| THE RECORDS |
========================================

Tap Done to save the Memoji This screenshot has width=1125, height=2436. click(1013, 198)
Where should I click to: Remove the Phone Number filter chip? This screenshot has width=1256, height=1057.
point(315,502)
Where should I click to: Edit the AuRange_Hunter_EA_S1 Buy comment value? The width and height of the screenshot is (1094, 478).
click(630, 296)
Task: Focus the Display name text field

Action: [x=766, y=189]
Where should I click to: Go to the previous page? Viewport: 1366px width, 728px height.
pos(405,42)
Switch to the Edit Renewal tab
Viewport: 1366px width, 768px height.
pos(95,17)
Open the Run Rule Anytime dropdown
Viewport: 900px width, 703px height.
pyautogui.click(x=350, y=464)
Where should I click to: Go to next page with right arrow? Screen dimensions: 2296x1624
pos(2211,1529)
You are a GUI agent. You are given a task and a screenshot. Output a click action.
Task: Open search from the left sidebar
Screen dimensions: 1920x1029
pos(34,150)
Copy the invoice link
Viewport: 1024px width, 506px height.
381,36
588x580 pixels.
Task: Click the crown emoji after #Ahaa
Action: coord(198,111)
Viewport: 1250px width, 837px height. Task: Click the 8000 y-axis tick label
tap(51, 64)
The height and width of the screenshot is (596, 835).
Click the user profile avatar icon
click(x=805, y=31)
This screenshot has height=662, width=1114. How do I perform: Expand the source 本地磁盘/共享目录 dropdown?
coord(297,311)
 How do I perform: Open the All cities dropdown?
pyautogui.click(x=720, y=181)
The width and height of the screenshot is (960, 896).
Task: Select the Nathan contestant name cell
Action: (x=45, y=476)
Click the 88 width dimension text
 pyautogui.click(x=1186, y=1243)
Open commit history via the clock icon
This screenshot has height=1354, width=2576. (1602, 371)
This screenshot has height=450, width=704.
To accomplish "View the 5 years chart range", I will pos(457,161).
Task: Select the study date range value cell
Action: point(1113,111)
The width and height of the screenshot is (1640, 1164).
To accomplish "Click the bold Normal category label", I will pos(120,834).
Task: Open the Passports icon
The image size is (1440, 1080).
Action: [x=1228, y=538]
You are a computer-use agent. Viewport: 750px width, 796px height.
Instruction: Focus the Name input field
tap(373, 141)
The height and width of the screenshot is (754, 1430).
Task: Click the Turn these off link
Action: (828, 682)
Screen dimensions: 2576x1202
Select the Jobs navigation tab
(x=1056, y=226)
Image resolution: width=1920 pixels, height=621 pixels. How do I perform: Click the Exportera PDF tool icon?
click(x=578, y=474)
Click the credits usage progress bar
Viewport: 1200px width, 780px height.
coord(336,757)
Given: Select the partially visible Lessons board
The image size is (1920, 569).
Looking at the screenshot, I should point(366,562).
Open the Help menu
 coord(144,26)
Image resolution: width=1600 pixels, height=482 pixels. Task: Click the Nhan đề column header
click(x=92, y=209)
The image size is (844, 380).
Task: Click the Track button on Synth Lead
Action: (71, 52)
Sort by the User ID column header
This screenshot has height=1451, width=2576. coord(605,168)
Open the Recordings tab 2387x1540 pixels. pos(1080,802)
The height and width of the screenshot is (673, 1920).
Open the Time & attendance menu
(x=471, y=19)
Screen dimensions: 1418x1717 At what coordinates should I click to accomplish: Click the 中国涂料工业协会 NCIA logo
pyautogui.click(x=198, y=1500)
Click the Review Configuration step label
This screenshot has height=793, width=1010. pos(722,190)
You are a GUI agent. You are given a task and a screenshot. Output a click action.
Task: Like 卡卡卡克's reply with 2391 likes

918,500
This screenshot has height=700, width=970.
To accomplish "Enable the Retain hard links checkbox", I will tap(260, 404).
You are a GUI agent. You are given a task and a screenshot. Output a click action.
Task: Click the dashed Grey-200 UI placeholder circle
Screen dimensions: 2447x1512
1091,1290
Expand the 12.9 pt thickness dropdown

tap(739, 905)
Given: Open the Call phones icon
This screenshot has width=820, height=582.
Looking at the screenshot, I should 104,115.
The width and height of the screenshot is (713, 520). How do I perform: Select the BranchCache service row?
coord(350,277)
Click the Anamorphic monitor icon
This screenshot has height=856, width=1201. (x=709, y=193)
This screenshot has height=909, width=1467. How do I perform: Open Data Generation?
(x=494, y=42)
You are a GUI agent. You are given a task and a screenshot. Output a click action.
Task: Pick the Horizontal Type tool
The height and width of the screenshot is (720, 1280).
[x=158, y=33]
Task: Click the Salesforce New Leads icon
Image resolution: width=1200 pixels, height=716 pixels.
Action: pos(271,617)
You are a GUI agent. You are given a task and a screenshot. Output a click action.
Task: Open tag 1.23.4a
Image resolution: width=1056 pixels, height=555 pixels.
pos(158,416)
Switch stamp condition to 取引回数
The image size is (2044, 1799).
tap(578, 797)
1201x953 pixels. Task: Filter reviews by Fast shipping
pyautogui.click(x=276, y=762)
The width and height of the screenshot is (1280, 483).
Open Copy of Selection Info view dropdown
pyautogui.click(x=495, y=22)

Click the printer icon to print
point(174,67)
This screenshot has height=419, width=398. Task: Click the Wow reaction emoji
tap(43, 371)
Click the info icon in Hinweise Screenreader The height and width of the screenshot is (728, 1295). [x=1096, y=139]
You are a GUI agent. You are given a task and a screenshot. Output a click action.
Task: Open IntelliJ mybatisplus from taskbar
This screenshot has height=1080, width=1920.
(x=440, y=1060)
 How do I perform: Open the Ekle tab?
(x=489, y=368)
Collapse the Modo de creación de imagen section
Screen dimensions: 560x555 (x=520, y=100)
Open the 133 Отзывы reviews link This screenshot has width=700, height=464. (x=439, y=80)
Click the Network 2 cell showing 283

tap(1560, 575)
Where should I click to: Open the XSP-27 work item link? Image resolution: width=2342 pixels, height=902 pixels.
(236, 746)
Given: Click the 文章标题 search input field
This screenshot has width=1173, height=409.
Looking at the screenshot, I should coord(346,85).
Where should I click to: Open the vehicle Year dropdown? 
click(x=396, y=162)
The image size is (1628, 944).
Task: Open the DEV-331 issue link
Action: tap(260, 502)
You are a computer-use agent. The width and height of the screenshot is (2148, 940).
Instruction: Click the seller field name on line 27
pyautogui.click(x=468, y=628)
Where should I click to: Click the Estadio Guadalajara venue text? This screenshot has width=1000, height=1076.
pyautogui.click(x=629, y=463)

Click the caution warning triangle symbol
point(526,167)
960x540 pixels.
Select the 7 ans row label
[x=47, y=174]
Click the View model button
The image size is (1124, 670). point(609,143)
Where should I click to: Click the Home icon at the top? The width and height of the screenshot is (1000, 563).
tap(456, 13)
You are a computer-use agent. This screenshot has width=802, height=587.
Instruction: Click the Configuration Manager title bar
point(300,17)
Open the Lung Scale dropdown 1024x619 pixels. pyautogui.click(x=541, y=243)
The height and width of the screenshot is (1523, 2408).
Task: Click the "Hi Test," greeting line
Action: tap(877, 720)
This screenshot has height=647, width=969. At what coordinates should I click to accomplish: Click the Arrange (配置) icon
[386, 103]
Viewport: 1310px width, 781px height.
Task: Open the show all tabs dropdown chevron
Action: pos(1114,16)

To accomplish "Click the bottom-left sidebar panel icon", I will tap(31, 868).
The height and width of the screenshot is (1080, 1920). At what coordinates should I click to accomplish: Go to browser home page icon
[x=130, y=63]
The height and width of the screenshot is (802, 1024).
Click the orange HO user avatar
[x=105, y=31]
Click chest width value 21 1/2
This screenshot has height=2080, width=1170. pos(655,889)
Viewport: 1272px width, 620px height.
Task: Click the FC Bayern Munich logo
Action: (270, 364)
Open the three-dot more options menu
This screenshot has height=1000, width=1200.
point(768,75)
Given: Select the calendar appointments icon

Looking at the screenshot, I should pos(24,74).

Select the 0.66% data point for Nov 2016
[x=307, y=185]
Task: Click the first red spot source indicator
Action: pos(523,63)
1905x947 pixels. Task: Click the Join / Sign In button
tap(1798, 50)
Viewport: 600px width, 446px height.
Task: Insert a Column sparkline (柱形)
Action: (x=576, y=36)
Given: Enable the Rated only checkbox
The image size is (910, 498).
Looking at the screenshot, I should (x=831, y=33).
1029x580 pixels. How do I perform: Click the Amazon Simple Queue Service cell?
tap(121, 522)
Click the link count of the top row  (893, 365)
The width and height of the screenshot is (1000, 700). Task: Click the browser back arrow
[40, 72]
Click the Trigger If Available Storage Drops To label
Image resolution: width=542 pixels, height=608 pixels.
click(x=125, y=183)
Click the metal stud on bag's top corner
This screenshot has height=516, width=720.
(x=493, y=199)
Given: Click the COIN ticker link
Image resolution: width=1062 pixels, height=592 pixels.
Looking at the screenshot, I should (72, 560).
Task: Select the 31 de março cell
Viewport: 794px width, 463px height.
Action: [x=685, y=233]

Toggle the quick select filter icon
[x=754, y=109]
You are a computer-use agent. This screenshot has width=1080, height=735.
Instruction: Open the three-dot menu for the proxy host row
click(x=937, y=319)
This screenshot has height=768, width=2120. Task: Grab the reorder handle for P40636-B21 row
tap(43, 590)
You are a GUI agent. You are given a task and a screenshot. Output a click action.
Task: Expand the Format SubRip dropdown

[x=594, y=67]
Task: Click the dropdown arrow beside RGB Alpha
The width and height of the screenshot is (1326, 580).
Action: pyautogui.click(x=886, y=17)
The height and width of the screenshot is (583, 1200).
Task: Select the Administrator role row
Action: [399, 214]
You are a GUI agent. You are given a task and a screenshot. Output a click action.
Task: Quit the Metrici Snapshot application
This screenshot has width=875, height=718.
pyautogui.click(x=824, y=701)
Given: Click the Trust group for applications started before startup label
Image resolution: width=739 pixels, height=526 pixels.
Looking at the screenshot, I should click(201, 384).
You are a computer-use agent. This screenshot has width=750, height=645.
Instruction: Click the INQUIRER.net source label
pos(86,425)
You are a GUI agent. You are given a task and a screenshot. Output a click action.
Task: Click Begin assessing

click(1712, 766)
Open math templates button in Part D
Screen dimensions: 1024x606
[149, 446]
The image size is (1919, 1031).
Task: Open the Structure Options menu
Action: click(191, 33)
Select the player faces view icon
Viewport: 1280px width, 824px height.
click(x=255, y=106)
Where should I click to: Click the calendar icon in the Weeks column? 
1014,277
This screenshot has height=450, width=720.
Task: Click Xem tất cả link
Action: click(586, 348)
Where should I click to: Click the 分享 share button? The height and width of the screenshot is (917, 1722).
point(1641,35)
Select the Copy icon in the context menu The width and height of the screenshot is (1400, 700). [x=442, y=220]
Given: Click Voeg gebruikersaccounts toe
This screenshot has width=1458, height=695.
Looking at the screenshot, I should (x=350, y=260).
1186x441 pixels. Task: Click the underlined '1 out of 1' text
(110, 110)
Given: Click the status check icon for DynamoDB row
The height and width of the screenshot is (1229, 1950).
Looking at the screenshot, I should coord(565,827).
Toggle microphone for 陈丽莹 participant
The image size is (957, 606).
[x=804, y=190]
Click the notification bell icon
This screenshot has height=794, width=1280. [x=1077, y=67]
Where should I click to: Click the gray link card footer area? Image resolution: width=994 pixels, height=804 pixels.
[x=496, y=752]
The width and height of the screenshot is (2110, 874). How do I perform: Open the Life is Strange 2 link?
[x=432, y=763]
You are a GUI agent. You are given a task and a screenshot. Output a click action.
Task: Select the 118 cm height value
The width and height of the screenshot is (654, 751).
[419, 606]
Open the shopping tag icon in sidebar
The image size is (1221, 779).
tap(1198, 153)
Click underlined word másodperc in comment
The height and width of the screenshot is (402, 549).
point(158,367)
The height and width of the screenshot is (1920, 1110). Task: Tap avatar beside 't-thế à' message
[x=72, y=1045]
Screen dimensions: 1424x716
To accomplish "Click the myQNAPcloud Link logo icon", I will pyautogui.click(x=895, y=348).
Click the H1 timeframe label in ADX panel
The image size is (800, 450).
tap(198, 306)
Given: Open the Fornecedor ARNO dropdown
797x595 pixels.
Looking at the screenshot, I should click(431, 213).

========================================

| AIM |
Copy out the lines of the records verbatim, starting at the line that contains "You are a computer-use agent. The" and ending at the line that contains "Action: tap(877, 720)".

| SOLUTION FOR THIS PROBLEM |
You are a computer-use agent. The width and height of the screenshot is (2148, 940).
Instruction: Click the seller field name on line 27
pyautogui.click(x=468, y=628)
Where should I click to: Click the Estadio Guadalajara venue text? This screenshot has width=1000, height=1076.
pyautogui.click(x=629, y=463)

Click the caution warning triangle symbol
point(526,167)
960x540 pixels.
Select the 7 ans row label
[x=47, y=174]
Click the View model button
The image size is (1124, 670). point(609,143)
Where should I click to: Click the Home icon at the top? The width and height of the screenshot is (1000, 563).
tap(456, 13)
You are a computer-use agent. This screenshot has width=802, height=587.
Instruction: Click the Configuration Manager title bar
point(300,17)
Open the Lung Scale dropdown 1024x619 pixels. pyautogui.click(x=541, y=243)
The height and width of the screenshot is (1523, 2408).
Task: Click the "Hi Test," greeting line
Action: tap(877, 720)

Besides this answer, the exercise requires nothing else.